Global macroeconomic uncertainty is a big part of why fewer transactions are being pursued, why they're taking longer, and it might even play a role in their poor success rate, David Hunt, senior director of global services and solutions at Willis Towers Watson, told CFO Dive.
"Brexit, trade, the slowdown in China — uncertainty is always the killer of these things," he said. "People aren't sure what's going to happen, so they're a bit more hesitant to do deals."
Nothing in the data links global uncertainty to the poor success rate of deals, but Hunt said there's anecdotal reason to consider whether the two are correlated.
"Some of it is skepticism," he said. "You're looking at a measure of the equity markets, so therefore it's a reflection of what shareholders are thinking."

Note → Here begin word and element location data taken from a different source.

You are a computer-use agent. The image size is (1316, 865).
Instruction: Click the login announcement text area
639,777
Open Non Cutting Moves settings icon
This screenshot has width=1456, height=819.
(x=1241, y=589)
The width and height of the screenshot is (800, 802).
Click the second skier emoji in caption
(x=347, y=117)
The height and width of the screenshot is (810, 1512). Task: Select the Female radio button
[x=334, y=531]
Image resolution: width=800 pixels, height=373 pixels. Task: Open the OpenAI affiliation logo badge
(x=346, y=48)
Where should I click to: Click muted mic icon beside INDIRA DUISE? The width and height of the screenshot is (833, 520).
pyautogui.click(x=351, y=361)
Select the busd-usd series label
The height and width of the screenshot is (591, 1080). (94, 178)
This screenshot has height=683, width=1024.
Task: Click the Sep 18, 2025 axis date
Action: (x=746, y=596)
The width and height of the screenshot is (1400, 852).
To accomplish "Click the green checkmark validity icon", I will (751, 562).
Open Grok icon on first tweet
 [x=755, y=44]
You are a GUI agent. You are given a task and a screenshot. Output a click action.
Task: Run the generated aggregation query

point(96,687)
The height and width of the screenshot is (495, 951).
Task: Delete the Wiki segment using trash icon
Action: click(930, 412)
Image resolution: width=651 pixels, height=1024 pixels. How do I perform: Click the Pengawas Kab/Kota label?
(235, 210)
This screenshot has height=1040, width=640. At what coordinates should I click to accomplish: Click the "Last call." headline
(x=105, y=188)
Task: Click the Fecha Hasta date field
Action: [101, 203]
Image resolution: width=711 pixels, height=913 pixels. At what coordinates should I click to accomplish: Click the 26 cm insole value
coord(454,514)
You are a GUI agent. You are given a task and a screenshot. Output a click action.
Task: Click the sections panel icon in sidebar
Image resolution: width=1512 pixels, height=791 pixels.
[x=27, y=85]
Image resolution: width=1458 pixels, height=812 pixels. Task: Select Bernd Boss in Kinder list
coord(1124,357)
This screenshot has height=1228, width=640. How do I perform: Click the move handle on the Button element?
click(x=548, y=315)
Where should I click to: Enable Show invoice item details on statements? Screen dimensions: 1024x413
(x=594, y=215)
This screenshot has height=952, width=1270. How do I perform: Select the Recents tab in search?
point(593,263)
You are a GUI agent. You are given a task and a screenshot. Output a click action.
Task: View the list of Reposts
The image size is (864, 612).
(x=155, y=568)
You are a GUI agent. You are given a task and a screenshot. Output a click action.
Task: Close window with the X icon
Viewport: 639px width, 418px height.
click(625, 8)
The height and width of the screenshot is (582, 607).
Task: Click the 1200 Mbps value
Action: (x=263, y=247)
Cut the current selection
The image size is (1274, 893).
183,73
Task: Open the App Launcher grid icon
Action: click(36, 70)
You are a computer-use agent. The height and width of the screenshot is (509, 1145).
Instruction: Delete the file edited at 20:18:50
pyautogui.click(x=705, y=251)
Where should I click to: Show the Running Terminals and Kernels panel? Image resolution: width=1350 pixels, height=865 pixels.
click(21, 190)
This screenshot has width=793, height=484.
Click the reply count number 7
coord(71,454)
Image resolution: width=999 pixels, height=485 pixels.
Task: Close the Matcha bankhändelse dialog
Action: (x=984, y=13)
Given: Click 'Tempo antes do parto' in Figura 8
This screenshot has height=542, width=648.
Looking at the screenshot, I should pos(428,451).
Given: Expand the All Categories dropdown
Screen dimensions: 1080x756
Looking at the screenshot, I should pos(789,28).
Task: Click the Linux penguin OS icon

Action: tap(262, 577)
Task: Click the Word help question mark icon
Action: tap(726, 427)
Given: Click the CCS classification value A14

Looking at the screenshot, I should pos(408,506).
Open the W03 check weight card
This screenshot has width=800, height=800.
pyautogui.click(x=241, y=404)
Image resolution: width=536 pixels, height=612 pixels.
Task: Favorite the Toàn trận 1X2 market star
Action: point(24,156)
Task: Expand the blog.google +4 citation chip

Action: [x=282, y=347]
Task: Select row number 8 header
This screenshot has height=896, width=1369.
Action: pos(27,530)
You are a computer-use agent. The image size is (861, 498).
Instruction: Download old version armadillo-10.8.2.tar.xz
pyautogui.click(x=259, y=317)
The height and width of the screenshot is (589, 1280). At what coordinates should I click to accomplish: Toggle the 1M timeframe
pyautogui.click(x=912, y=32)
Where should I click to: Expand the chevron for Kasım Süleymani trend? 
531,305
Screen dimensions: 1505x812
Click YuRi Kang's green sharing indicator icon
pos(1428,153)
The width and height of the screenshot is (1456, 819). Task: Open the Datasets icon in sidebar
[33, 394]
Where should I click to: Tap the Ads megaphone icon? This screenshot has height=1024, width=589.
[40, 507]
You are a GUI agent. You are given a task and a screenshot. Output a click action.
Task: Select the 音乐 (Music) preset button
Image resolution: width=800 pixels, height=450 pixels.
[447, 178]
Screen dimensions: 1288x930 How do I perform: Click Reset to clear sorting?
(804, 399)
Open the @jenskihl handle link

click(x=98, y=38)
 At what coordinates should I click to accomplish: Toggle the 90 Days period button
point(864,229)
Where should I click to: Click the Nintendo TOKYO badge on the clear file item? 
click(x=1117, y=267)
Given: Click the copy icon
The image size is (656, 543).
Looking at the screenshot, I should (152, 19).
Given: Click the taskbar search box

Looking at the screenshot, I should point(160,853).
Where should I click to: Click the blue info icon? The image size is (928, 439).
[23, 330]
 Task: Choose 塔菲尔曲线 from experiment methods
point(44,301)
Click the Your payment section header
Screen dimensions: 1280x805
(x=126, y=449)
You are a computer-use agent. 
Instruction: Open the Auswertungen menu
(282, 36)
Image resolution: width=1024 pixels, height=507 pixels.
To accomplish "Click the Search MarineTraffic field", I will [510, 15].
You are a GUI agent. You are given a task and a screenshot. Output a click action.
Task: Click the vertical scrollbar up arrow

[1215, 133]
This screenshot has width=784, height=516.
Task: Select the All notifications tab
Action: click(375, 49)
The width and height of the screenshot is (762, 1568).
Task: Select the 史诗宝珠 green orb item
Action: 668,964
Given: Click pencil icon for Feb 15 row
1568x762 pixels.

Hunt said he thinks the uncertainty is leading companies to take more time on deals before finalizing them. Deals take 140 days to close, up from 119 last quarter, according to the survey.
"People aren't sure what's going to happen, so when they do decide to do the deals, they seem to be taking longer," he said.
Acquisitions have long been an inconsistent path for companies hoping to grow their value. Hunt said problems get built into the deal from the start if the executives aren't aligned on the strategic objective for the deal.
"The CEO might be thinking one thing, the CFO might be thinking something else, the business leader of the subgroup that's doing the integration might be thinking something else," he said.
It becomes a big problem when the CEO or another leader presses to move forward even as the due diligence process results in findings that suggest the deal should be abandoned. When you start "falling in love with the deal, you start accepting more things than you should," he said. "You start looking at the model and say, 'Ah, we can take that. Let's just do this.' Then they'll start adding synergies to it, whether they're cost synergies or revenue synergies, to make the numbers work."
Allocating insufficient money to integrate the right way is another problem. "The cost of integration is never zero, but some companies are trying to do it without having an integration budget, so they don't have to build integration costs into the model to make the numbers look better," he said.
The most promising acquisitions are those in which the company expands on its core competencies. The riskiest are those in which a company tries to cross into unfamiliar industries. "Shareholders tend to be happier with deals within core competencies as opposed to expanding beyond them," he said.